Because, in the end, it is a waste of our time. If we have to shut off Flash Player 10.1 just to have an experience on the Internet that we can enjoy, and actually accomplish something, then you're not delivering us the full Internet. In fact, it looks like you're hindering it. And, don't try to blame the device, either. If a new phone, featuring a 1GHz processor can't run your "full" Internet, how are devices supposed to do it with lesser processors? They won't be able to, apparently — and that's just not the way this should happen.

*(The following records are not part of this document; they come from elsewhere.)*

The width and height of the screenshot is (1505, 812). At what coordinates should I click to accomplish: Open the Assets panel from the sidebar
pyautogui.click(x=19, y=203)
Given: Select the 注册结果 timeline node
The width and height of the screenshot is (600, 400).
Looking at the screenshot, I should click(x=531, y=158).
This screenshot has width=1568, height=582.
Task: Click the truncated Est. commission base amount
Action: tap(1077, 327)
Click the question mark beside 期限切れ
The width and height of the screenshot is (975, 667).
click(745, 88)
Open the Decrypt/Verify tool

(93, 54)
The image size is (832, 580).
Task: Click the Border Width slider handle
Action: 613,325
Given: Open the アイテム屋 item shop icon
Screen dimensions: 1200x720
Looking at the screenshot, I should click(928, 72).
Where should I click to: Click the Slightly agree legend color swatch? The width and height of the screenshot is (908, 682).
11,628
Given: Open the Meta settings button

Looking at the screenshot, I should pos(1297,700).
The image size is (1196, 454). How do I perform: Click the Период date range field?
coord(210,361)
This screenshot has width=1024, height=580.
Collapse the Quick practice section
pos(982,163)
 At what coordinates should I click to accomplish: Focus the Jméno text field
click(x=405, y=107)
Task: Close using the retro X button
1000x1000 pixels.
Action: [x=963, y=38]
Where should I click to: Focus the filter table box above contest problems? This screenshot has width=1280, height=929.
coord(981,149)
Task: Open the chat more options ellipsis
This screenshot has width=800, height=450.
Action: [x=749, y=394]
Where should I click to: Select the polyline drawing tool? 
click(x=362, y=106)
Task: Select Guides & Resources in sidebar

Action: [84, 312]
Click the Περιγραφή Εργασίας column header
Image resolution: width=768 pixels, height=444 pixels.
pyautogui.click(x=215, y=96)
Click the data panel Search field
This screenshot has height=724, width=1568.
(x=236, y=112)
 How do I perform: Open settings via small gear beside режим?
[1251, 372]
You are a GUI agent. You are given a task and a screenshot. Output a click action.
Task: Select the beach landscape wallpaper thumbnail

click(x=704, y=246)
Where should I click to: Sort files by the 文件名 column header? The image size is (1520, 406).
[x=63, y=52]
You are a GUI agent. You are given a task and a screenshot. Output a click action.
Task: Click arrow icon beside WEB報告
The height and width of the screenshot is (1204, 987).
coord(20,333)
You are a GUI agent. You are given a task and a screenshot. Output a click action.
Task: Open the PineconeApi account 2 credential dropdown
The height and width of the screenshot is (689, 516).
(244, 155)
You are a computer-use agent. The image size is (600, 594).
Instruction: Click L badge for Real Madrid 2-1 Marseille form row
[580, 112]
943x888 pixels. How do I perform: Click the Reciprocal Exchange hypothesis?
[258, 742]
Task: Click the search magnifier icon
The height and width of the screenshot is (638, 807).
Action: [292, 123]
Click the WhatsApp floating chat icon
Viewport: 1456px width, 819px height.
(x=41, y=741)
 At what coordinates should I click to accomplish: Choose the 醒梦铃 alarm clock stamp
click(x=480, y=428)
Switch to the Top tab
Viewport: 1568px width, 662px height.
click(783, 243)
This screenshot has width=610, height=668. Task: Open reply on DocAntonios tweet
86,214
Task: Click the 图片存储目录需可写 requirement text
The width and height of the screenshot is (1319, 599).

Yes, we were looking forward to Flash Player on our devices. Not just our Android devices, either. No, we wanted the experience to transcend Google's mobile Operating System, and spread its wings onto other platforms, other devices. We wanted this to work out, so much, that we closed our eyes and experienced what we would call blind hope. Maybe even blind faith. Can these things, detailed more in depth through the source link and outlined above, be fixed through software optimizations, and through back-end optimizations on the Internet websites that have Flash player on them? Yes, of course. But, that's not really the point, is it? We wanted the full Internet, without having to cut any corners or make any more optimizations that some of these sites, if not most of them, would rather just switch over to HTML5, instead of going back and redoing everything to make sure that mobile phones are optimized to play the full Flash Player experience.
Will the software optimizations come? Probably. Will the software continue to be tweaked until the foreseeable future, constantly trying to improve on the thing that was (probably) prematurely released? For sure. But, will it matter? If this is any indicator of what's to come, we're going to go ahead and open our eyes and count this as a lost cause.